Afrimat has flagged deteriorating local infrastructure and a lack of state-backed protection as greater threats to its outlook than global trade tension or tariffs.
In its latest business update, the diversified miner said structural constraints continued to weigh on its customer base. However, it remains focused on eliminating losses in its cement division and unlocking value through targeted expansion.
“Demand for our cement products remains strong, with July marking the highest monthly sales since acquisition. Growth is only limited by kiln reliability, which we’re actively addressing,” it said.
Afrimat’s acquisition of Lafarge’s local quarry operations is also beginning to bear fruit. After years of neglect, the group invested heavily to restore the assets, integrating management and IT systems to boost operational efficiency in the second quarter.
The successful integration of Holcim’s systems — gained through the Lafarge SA takeover — has begun yielding meaningful cost savings across cement and aggregates, it said.
It reported stronger domestic iron ore sales, and a recovery in aggregate volumes.
“In our 19-year history, Afrimat has never experienced a significant permanent capital loss. While earlier acquisitions were smaller and easier to turn around, recent deals have been larger and more complex, requiring more time to stabilise,” the group said, alluding to the weaker returns in the 2025 financial year it is still working through, though momentum is returning.
According to the group it invested substantial amounts in the Lichtenburg cement plant to fix years of underinvestment. Major upgrades have been completed, but minor issues still cause downtime. Five engineers have been deployed to improve plant reliability and cut disruptions.

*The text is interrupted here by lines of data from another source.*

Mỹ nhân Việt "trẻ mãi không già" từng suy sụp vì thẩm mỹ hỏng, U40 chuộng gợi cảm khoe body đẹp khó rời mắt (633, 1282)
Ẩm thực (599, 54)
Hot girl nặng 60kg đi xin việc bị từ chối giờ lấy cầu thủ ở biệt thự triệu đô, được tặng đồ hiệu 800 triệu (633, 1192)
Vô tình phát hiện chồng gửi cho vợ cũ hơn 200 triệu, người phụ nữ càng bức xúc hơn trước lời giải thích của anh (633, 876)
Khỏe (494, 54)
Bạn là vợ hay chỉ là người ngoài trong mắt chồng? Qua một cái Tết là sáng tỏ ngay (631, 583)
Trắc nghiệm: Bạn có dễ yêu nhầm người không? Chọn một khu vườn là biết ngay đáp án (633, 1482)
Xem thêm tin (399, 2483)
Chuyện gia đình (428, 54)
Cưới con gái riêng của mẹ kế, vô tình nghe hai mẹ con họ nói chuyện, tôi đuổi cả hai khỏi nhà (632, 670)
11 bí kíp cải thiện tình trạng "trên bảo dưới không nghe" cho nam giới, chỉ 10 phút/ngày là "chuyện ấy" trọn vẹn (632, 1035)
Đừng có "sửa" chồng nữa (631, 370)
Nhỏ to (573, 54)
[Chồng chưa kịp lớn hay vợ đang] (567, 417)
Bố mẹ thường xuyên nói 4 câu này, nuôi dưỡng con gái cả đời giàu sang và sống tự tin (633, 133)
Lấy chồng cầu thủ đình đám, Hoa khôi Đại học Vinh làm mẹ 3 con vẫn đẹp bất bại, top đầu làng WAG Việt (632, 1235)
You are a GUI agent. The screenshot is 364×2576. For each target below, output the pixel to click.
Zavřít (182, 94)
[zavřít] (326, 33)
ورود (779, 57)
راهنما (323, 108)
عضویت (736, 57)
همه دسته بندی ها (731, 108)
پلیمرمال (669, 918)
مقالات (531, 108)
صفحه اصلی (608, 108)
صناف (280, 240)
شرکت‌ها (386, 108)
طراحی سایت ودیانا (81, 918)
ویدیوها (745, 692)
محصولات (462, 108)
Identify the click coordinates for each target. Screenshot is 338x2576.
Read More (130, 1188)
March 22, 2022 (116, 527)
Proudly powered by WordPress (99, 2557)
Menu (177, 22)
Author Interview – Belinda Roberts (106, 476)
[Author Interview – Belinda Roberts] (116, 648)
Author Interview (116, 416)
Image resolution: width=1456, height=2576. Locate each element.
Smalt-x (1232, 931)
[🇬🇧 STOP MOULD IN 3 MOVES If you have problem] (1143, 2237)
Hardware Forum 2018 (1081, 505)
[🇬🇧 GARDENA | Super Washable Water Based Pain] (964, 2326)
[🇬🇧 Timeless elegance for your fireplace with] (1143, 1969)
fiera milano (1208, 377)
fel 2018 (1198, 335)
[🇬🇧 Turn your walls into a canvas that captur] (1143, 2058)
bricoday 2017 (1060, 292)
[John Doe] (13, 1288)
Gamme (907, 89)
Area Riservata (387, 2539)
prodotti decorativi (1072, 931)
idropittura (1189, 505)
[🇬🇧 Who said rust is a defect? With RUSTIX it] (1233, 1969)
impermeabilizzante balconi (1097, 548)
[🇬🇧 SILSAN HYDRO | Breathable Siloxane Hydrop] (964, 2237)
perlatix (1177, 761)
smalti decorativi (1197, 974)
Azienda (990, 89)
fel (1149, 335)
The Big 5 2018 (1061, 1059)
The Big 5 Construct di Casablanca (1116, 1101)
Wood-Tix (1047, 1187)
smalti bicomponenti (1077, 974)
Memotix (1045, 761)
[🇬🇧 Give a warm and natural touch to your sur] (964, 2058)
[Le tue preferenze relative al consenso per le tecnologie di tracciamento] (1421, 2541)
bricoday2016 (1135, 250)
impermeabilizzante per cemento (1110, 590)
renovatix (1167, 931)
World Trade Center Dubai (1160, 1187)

Its fly ash business continued to gain momentum, recording its strongest monthly volumes yet in July, driven by the delivery of key projects since acquisition, it said.
Afrimat expects volumes to stay steady despite shutdown risks at ArcelorMittal’s Newcastle business.
“We anticipate domestic iron ore sales to be slightly lower across the second half of the financial year if Newcastle closes. International iron ore sales are expected to remain similar to the previous year,” it said.
The group expects export volumes to rise compared with the same period last year (349,084 tonnes by August 31 2024), but full-year volumes are likely to remain 16% below its 870,000 tonnes a year allocation.
Afrimat said it had acquired the nearby Salene deposit, securing long-term supply and supporting quality product blending to boost returns.
Operational gains at Nkomati include securing the full environmental impact assessment and steadying output, while the underground section has been mothballed in favour of safer, cheaper options.
“An additional viable open pit has been discovered, taking the total to three — enough to meet demand despite a 10%-15% dip in volumes (155,686 tonnes as of August 31 2024) on weaker ferrochrome smelter demand,” it said.
Since the Mozambique border has reopened, the group is expecting export activity to rise, with two shipments already dispatched.
Looking forward, the group said: “We will continue differentiating the cement business through the expansion of the cement extender and innovative cement products. A detailed strategic review of the kiln performance is taking place.”